## Source passage:
Python and/or Spark SQL recipes¶

Data can be imported in many forms just as mentioned before but you can also create your own dataset by coding it.

Thanks to our integrated Python and Spark SQL scripts, you can simply code and create your own dataset to be exported onto your project's flow. Simply click the same Import a new dataset button or the little icon on the top right corner and select your preferred programming language, either Spark SQL or Python (other languages will be added in the future stay tuned...), and the programming interface will appear onto the screen.

Python or Spark SQL recipes can be selected

In this interface, you will find a left sidebar with the data inputs and outputs (in this case, you only have outputs). By default, there is only one output but you can add others if needed and you can modify their names. On the right hand side, you have the editor to type in your code. Some lines of codes and some instructions are added by default to help you get started into writing your script correctly.

## Exercise requirements:
Answer the following questions using the passage on Python and Spark SQL recipes:
1. Which two programming languages can currently be selected to create a dataset?
2. What does the left sidebar of the programming interface contain?
3. How many outputs are present by default?

## Stored records:
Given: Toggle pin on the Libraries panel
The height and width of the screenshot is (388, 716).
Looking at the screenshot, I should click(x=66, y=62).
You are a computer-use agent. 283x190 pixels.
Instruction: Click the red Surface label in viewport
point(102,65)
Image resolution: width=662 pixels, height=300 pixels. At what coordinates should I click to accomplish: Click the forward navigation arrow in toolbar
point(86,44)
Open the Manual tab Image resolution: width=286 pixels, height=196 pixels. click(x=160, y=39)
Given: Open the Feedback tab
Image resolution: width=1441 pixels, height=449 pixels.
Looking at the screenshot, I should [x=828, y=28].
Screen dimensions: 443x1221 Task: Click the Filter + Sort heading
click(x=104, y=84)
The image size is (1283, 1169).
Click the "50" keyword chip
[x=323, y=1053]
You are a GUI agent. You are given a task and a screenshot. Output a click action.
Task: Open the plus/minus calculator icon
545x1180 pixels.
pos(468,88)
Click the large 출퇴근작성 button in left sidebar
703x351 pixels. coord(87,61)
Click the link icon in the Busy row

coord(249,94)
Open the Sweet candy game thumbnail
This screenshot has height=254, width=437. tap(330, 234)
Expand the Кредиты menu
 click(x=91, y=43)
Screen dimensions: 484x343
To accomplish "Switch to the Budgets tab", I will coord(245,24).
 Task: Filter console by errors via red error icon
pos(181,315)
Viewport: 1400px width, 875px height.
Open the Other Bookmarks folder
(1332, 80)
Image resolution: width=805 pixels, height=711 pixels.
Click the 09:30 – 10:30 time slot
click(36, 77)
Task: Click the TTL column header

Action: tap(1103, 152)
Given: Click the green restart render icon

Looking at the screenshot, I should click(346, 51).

## Result of the exercise:
1. Spark SQL and Python.
2. The data inputs and outputs.
3. Only one.